I’ve never been much of a night owl, and have always needed my sleep. Even as a child I would often ask to go to bed early. Since I became ill my need for sleep has gone off the richter scale! On a weekend if I don’t set an alarm, I can easily sleep for twelve to thirteen hours, and still be tucked up in bed by ten the following evening!
Needing lots more sleep in itself is not a problem for me. My daughters quite like the fact that we all head to bed at the same time, and being single I don’t have anyone complaining that I’m going to bed too early! Fatigue, however is a massive problem for me every day! I like to use the word “fatigue” rather than “tired” because I feel like a whining child when I constantly complain that I’m tired. I tend to use the term “extreme fatigue” to try and express that it’s sooo much more than just being tired, but I still don’t think people really understand how it feels.
It doesn’t seem to matter how much sleep I get, or whether I had my afternoon nap, the fatigue doesn’t go away. My fatigue levels are not always in relation to what I did the day before. Some mornings the minute I open my eyes I know it’s a bad day, even if I’d spent the day before doing very little. I struggle with fatigue to some degree every single day, but some days are far worse than others. On these days even the smallest of tasks seem like massive mountains to climb, and I find everything over whelming.
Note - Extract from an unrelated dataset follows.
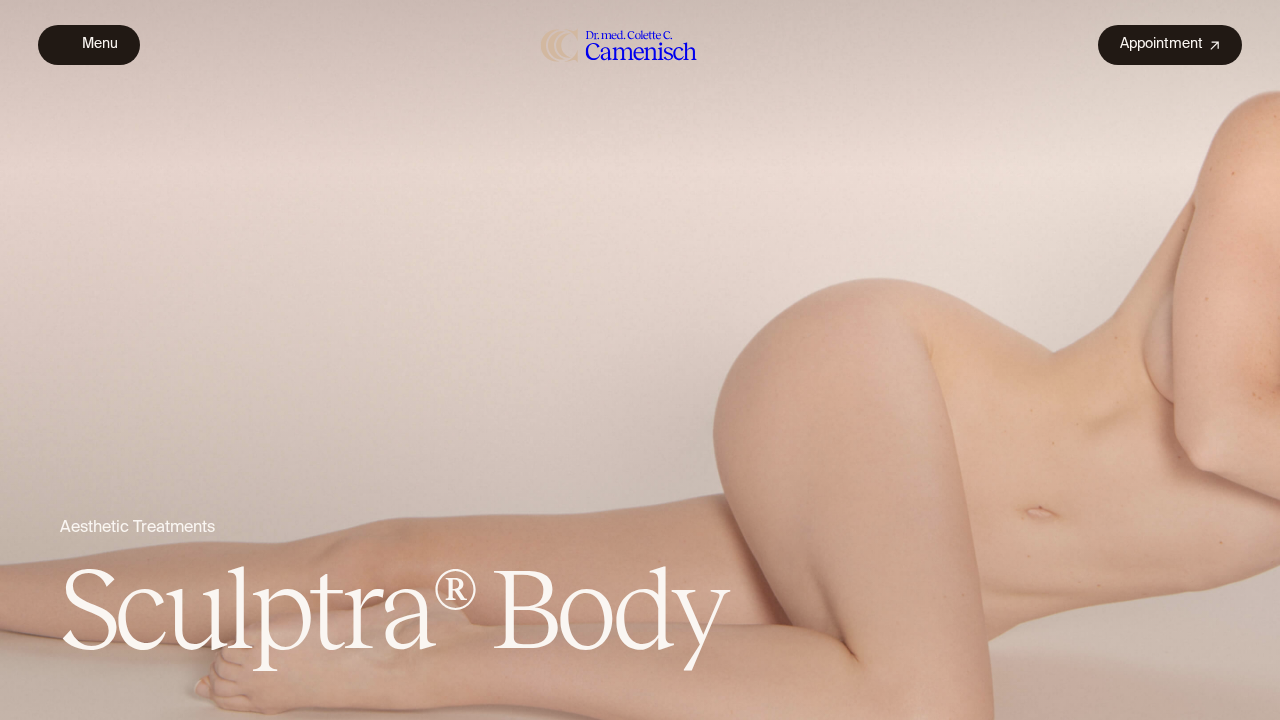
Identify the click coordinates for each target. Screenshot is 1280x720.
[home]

I don’t have a very good understanding of medical stuff, and only got a “D” in my biology GCSE! From what I can make out, the fatigue occurs because my body is so busy trying hard to get messages through my nervous system, in order to carry out normal activities like moving and walking. Because my nervous system has been destroyed by the Guillain-Barre syndrome the messages reach dead ends, and so the brain has to find them a new route. Imagine driving through Spaghetti Junction and every corner you turn you are faced with a “Road Closed” sign, and eventually after trying several different options, you have to come off and take the country roads! Also my body is constantly trying to repair the damaged nerves, which is a full time and tiring job in itself! This is exhausting for my body and consequently it doesn’t have much energy left for anything else! I think this is also why my memory is so bad. Since having GBS I’ve found it increasingly difficult to remember the things I have to do (I now live my life by alarms and post it notes!) as well as things that have recently happened. It’s quite frightening when I have no memory of a conversation I’d had only a few days before, or no memory of where I’d gone. It has taken a bit of getting used to, but I now accept that’s the way I am, and no longer beat myself up over it.
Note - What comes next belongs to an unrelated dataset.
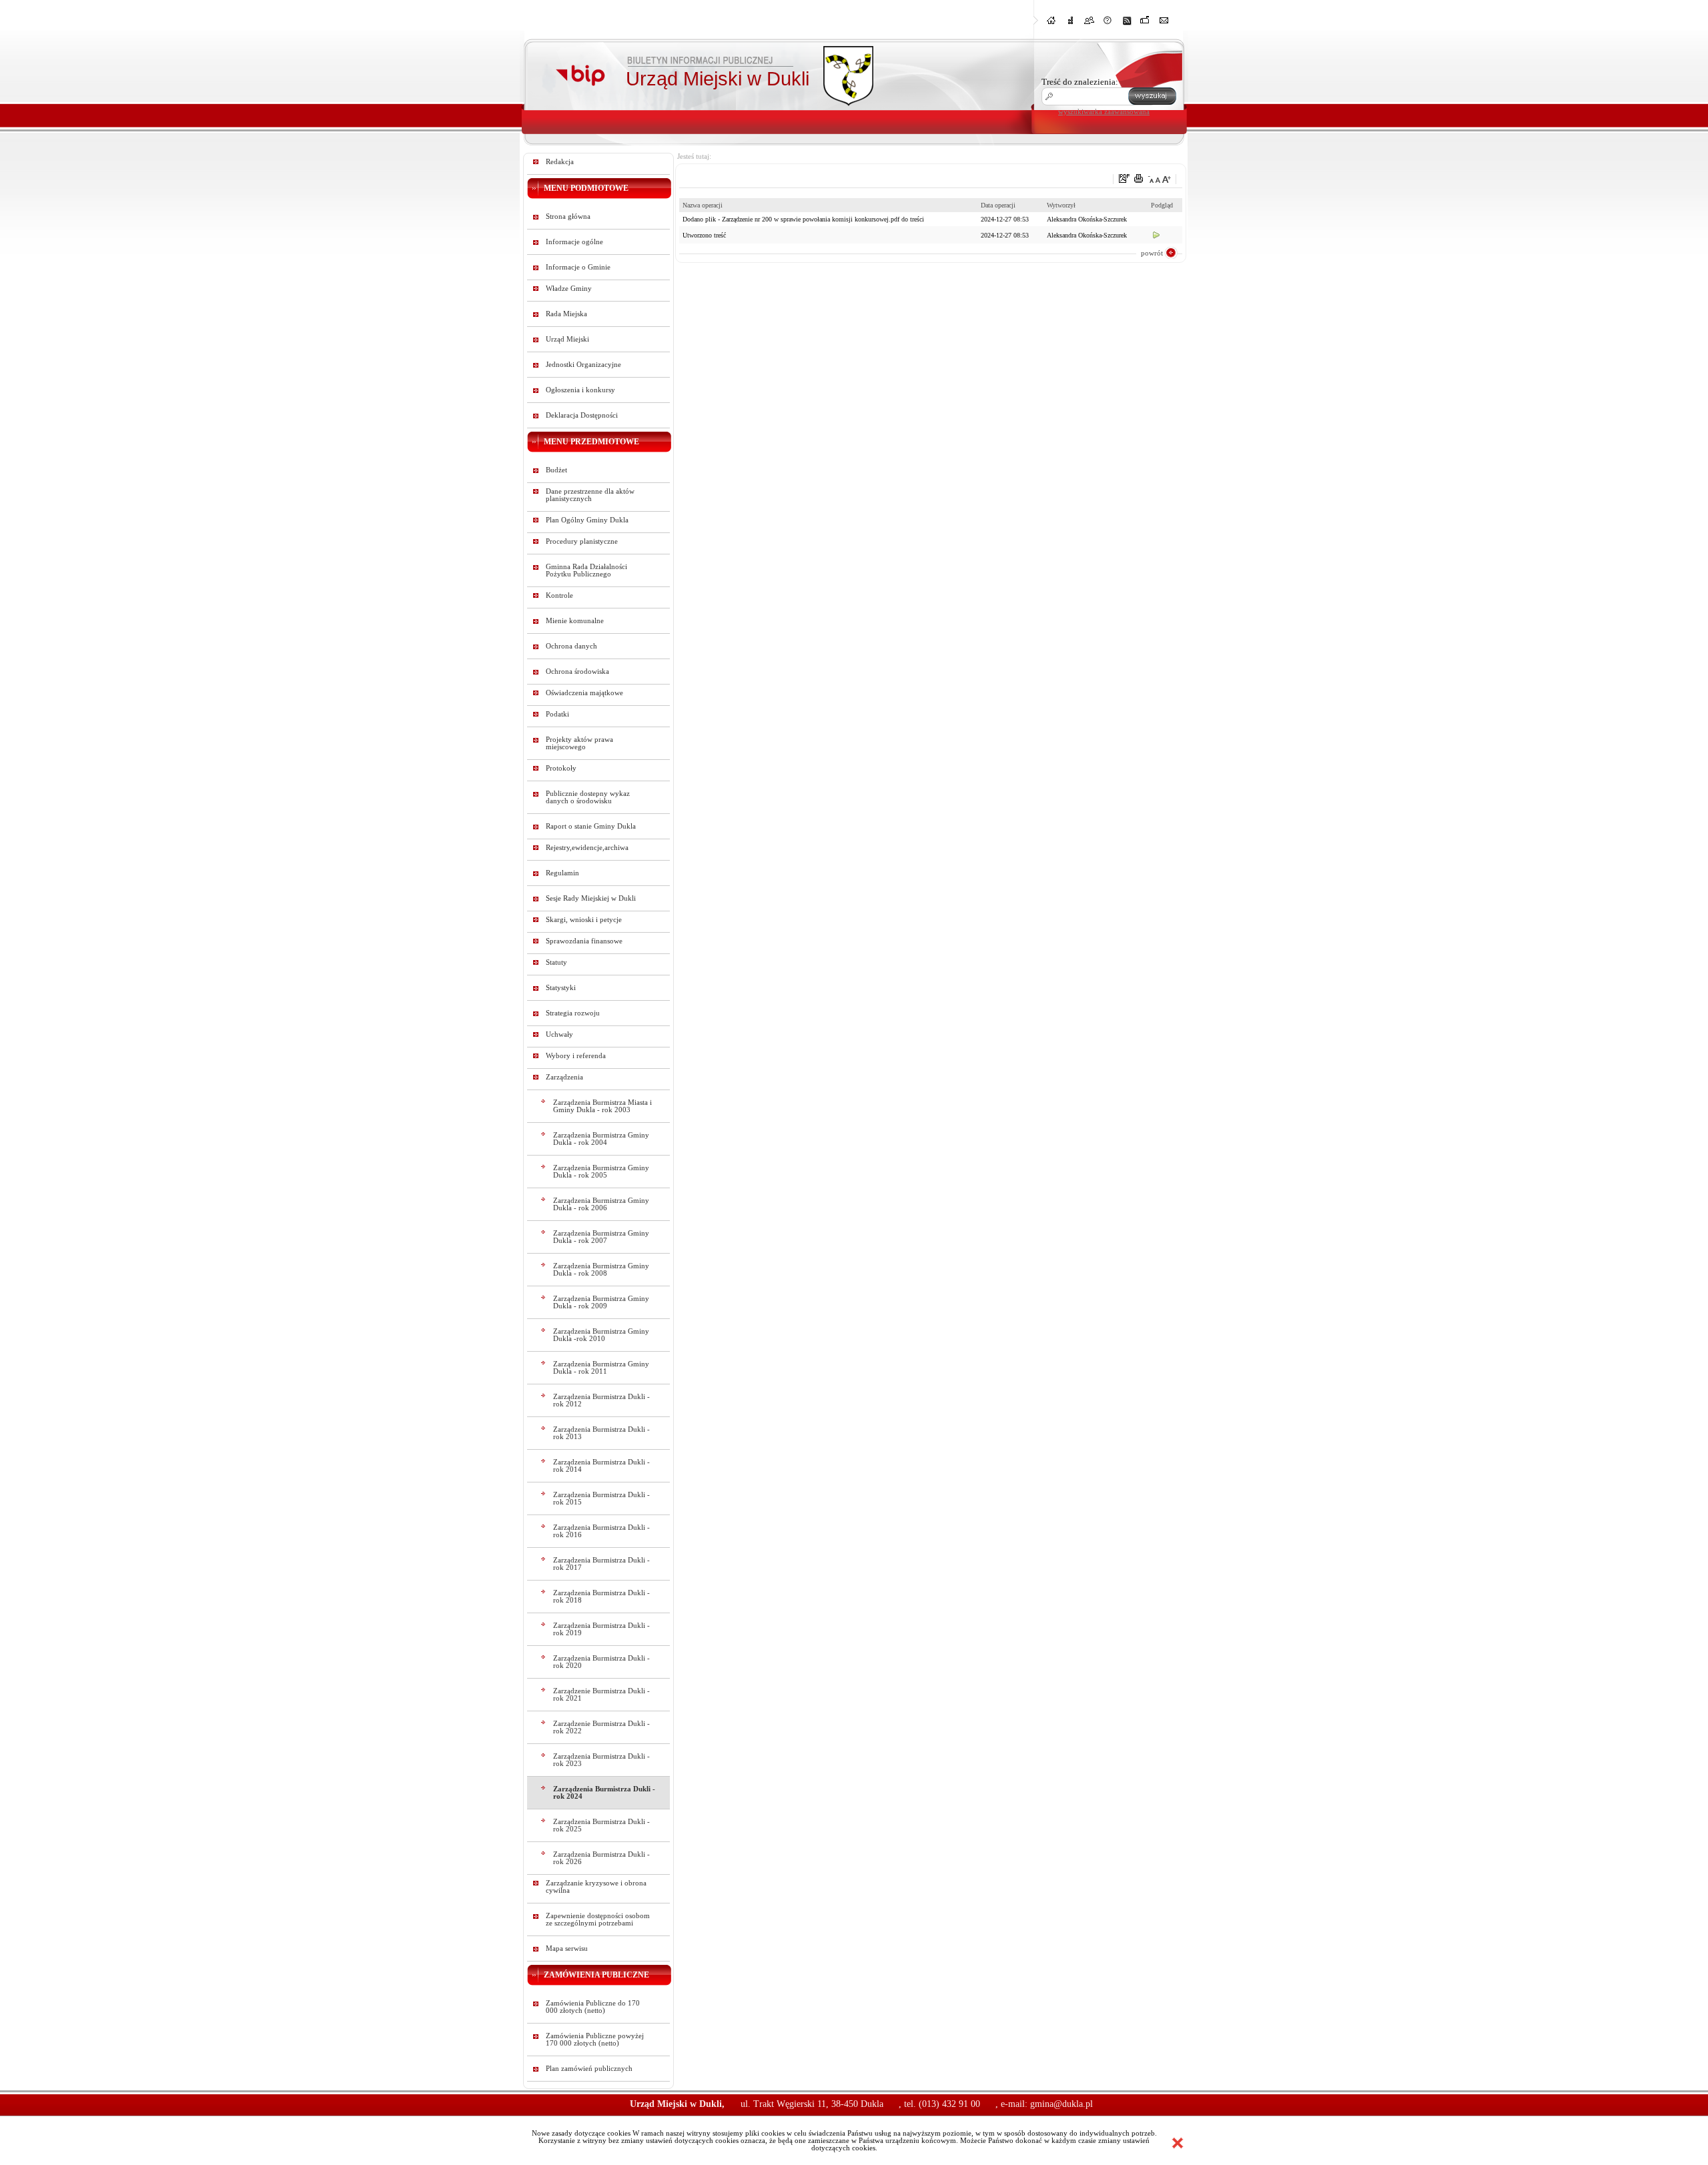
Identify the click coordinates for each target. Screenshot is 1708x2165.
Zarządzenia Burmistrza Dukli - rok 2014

Luckily my children are wonderful and help me out every single day. I also have brilliant parents and an amazing network of friends, who all chip in. Without everyone’s help I wouldn’t be able to live my life as I do. All the things that each person does add up to make a huge difference to my life, and I am very grateful.
Right, time for me to put the kettle on, get out my onesie and park myself in front of the TV with a bar of chocolate… Don’t judge me, I’m extremely fatigued I’ll have you know!!!